__TASK PROMPT__
Repeat word for word every line of the data below, from the first through the line containing "Task: Click the Standard", and stop there.
══════
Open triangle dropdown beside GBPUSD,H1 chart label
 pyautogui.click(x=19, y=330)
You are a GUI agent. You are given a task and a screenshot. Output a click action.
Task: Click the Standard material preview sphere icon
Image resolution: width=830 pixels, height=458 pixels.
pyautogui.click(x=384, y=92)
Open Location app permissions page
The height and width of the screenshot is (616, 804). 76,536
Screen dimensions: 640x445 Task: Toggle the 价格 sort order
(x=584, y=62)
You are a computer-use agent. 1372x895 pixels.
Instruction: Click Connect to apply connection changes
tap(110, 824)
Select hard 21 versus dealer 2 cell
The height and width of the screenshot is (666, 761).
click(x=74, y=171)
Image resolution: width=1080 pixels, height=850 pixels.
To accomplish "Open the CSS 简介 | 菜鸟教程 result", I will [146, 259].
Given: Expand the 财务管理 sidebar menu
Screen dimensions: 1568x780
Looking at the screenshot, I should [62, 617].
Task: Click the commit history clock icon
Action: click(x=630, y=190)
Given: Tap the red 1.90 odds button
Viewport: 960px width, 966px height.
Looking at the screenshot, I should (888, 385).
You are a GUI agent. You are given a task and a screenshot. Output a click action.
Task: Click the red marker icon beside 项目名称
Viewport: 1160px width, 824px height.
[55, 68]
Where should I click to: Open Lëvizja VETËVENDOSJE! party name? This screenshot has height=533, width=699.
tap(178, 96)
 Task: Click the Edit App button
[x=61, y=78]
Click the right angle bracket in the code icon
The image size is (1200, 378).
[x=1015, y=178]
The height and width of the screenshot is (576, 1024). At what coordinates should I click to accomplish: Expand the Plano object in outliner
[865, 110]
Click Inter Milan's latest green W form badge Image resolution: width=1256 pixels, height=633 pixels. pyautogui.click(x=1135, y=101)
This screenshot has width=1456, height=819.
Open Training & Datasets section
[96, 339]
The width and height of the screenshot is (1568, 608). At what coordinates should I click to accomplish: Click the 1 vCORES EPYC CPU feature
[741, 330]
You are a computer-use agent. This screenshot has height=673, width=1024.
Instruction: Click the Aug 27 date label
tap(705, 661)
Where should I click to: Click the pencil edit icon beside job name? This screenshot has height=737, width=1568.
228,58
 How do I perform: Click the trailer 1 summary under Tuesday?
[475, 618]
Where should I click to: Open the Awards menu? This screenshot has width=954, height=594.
══════
__EXERCISE ANSWER__
Open triangle dropdown beside GBPUSD,H1 chart label
 pyautogui.click(x=19, y=330)
You are a GUI agent. You are given a task and a screenshot. Output a click action.
Task: Click the Standard material preview sphere icon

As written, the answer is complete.